Il serait erroné de penser que la prostitution des enfants demeure un phénomène propre aux sociétés en développement. Dans nos pays occidentaux , les services de police constatent la présence de mineurs sur les lieux de prostitution . Dans son deuxième rapport annuel, Mme Claire Brisset, défenseure des enfants, souligne que le phénomène de prostitution juvénile s'aggrave en France. Pour la plupart, ces mineurs se prostituent de manière occasionnelle pour survivre ou s'acheter des biens de consommation. On compte cependant une forte proportion de jeunes étrangers venant d'Europe de l'est (Bulgarie, Albanie, Roumanie, Moldavie) ou d'Afrique. Les estimations avancées par les associations qui viennent en aide à ces jeunes situent leur nombre, en France, entre 3 000 et 8 000.
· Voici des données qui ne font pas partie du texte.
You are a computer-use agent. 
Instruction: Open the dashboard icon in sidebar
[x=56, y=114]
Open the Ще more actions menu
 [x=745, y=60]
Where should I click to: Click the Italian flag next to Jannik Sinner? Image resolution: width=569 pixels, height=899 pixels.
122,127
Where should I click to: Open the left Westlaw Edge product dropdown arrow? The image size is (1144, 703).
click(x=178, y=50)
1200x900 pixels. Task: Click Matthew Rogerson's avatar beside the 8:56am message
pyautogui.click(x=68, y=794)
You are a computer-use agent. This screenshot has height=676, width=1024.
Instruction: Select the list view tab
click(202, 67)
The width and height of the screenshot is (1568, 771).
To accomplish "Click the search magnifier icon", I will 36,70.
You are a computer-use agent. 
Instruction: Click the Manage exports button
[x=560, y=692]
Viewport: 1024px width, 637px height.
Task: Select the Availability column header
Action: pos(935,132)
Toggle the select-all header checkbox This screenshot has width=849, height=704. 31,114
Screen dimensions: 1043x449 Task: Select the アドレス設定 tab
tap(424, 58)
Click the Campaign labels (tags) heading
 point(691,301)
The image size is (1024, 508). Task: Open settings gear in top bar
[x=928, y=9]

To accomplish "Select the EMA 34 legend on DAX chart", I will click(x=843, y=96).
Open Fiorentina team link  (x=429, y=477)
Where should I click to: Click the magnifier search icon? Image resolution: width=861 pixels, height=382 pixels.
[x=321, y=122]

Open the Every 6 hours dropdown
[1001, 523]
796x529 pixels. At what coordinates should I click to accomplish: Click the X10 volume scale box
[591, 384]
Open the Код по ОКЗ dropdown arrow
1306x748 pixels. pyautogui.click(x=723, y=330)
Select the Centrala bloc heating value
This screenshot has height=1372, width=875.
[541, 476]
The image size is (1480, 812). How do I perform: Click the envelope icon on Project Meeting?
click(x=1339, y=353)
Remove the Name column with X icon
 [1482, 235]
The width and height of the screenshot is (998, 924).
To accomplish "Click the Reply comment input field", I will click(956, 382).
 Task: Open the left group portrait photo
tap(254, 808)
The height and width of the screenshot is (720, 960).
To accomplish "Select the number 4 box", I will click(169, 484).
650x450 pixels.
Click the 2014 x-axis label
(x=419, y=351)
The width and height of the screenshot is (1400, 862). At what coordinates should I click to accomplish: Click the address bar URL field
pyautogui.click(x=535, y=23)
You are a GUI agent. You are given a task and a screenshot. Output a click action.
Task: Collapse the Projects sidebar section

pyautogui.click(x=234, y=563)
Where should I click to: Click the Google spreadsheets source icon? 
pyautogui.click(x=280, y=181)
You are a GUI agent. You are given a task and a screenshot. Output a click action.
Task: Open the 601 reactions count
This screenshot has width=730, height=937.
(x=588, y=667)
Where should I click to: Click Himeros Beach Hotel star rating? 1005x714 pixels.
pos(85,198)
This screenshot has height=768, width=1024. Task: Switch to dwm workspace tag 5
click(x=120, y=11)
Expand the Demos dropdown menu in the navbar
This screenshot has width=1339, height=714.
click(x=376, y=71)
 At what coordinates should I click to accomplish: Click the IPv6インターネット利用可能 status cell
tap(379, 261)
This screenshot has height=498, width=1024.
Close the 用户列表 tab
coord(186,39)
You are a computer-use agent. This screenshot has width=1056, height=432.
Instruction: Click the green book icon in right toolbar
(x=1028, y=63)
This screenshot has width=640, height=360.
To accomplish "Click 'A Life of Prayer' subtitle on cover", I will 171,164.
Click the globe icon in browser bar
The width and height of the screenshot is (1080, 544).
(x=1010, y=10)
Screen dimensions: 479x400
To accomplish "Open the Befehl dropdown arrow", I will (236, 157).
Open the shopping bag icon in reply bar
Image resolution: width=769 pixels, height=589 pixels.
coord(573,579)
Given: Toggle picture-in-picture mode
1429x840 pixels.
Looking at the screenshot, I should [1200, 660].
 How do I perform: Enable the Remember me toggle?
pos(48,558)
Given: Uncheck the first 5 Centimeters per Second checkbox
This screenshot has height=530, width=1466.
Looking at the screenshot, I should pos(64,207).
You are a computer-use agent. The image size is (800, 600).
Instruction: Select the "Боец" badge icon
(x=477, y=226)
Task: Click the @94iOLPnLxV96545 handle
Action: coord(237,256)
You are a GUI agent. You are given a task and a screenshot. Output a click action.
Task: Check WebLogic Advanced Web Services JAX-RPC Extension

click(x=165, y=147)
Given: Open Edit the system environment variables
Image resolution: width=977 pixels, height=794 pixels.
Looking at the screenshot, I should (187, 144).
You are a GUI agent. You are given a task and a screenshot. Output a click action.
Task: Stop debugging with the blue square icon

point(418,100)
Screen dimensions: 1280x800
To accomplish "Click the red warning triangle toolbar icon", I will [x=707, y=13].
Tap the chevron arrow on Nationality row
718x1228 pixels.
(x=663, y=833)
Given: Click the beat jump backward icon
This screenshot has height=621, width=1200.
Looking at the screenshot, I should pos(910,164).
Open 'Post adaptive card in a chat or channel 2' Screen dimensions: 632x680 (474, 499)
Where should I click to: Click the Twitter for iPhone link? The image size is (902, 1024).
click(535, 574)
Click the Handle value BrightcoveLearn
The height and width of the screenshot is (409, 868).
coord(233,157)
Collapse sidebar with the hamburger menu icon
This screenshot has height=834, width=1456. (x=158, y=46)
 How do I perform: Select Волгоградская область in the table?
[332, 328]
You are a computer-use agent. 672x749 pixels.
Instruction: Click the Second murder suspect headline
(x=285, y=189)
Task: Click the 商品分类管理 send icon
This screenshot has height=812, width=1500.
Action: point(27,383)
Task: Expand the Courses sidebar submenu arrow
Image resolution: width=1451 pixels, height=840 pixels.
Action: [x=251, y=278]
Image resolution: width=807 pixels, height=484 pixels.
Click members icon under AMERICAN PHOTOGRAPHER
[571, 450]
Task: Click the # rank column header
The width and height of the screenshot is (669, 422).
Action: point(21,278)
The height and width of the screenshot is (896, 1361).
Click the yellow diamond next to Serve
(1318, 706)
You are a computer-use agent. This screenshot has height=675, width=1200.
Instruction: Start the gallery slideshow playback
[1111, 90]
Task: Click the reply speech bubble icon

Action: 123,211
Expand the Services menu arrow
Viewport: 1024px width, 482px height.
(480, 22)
Autre phénomène mis à jour par plusieurs enquêtes judiciaires, en France et dans les pays voisins, la « cyberpornographie » s'est, elle aussi, considérablement développée, utilisant l'internet, beaucoup plus difficile à contrôler que les publications écrites ou les supports audiovisuels, pour alimenter des réseaux pédophiles.

Face à de tels faits, États et organisations non gouvernementales ont tenté de mieux organiser les réponses indispensables.

En août 1996, s'est déroulé à Stockholm le premier congrès mondial contre l'exploitation sexuelle des enfants à des fins commerciales.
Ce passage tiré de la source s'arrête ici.